Significant community contributions

The following contributors have made significant changes to the library over the last release:

@zphang
- LLaMA Implementation (#21955)
@Seb0
- fix(docs): fix task guide links in model docs (#22226)
@mnaylor5
- Add Mega: Moving Average Equipped Gated Attention (#21766)
@Shubhamai
- Resnet flax (#21472)
- Flax Regnet (#21867)
@wonhyeongseo
- docs: ko: complete _toctree.yml (#22581)
- 🌐 [i18n-KO] Translated pipeline_tutorial.mdx to Korean (#22508)
@jlamypoirier
- Add GPTBigCode model (Optimized GPT2 with MQA from Santacoder & BigCode) (#22575)
- Indexing fix for gpt_bigcode (#22737)
@pioliverse
- add model resources for CPMAnt (new) (#20906)

LLaMA

LLaMA Implementation by @zphang in #21955

Pix2Struct, MatCha, DePlot

Add Pix2Struct by @younesbelkada in #21400
Add DePlot + MatCha on transformers by @younesbelkada in #22528

Mega

Add Mega: Moving Average Equipped Gated Attention by @mnaylor5 in #21766

GPTBigCode

The model is a an optimized GPT2 model with support for Multi-Query Attention.

Add GPTBigCode model (Optimized GPT2 with MQA from Santacoder & BigCode) by @jlamypoirier in #22575

NLLB-MoE

The mixture of experts version of the NLLB release has been added to the library.

NLLB-MoE Adds the moe model by @ArthurZucker in #22024

Serializing 8bit models

[bnb] Let's make serialization of int8 models possible by @younesbelkada in #22177

You can now push 8bit models and/or load 8bit models directly from the Hub, save memory and load your 8bit models faster! An example repo here

Breaking Changes

Ordering of height and width for the BLIP image processor

Notes from the PR:

The BLIP image processor incorrectly passed in the dimensions to resize in the order (width, height). This is reordered to be correct.

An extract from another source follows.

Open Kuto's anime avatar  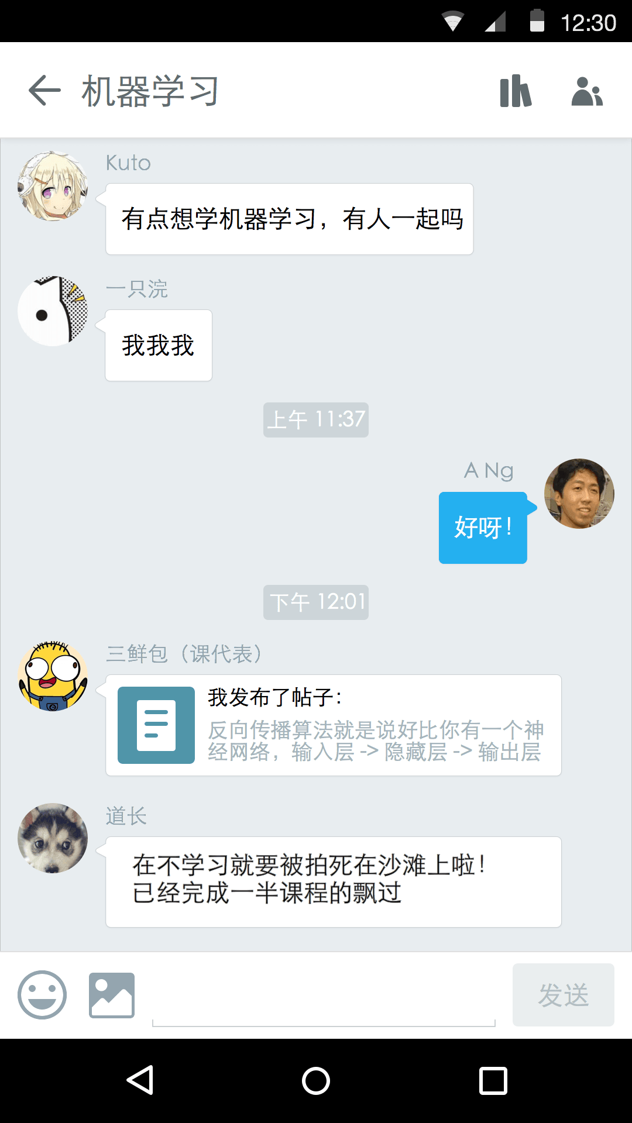pyautogui.click(x=53, y=186)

🚨🚨🚨 Fix ordering of height, width for BLIP image processor by @amyeroberts in #22466

Prefix tokens for the NLLB tokenizer

The big problem was the prefix and suffix tokens of the NLLB tokenizer.

Previous behaviour:

>>> from transformers import NllbTokenizer
>>> tokenizer = NllbTokenizer.from_pretrained("facebook/nllb-200-distilled-600M")
>>> tokenizer("How was your day?").input_ids
[13374, 1398, 4260, 4039, 248130, 2, 256047]
>>> # 2: '</s>'
>>> # 256047 : 'eng_Latn'

New behaviour

>>> from transformers import NllbTokenizer
>>> tokenizer = NllbTokenizer.from_pretrained("facebook/nllb-200-distilled-600M")
>>> tokenizer("How was your day?").input_ids
[256047, 13374, 1398, 4260, 4039, 248130, 2]

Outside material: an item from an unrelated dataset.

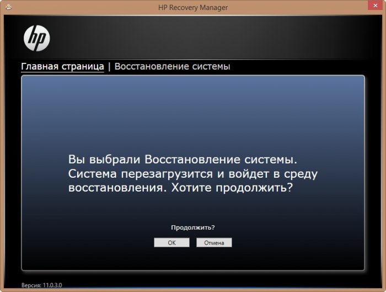Image resolution: width=386 pixels, height=292 pixels.
Task: Click the HP logo in the header
Action: point(37,38)
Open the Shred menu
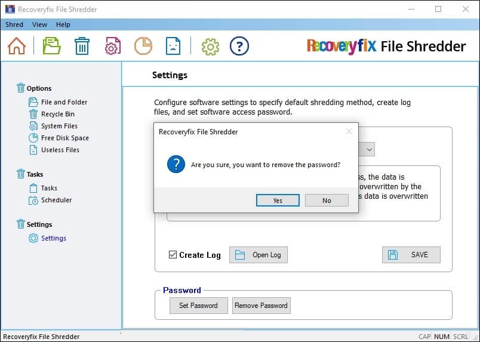 point(14,24)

In case you have pipelines that were relying on the old behavior, here is how you would enable it once again:

>>> from transformers import NllbTokenizer
>>> tokenizer = NllbTokenizer.from_pretrained("facebook/nllb-200-distilled-600M", legacy_behaviour = True)

🚨🚨🚨 [NLLB Tokenizer] Fix the prefix tokens 🚨🚨🚨 by @ArthurZucker in #22313

TensorFlow ports

The BLIP model is now available in TensorFlow.

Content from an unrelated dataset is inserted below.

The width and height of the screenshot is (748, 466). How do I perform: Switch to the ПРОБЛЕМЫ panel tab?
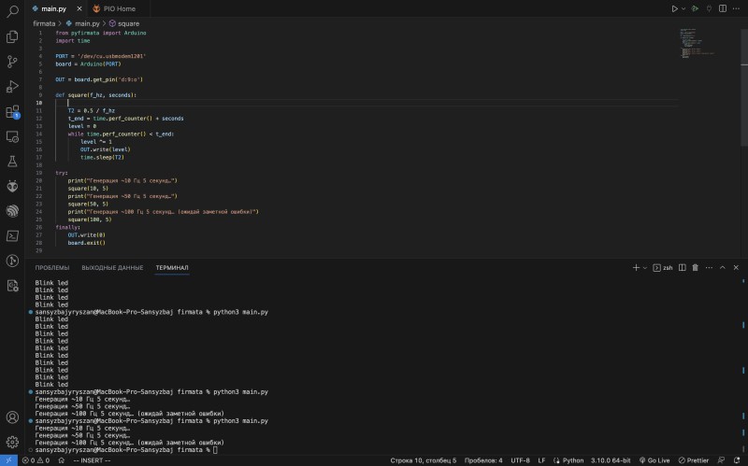(52, 268)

Add TF port of BLIP by @Rocketknight1 in #22090

Export TF Generate with a TF tokenizer

As the title says, this PR adds the possibility to export TF generate with a TF-native tokenizer -- the full thing in a single TF graph.

Generate: Export TF generate with a TF tokenizer by @gante in #22310

Task guides

A new task guide has been added, focusing on depth-estimation.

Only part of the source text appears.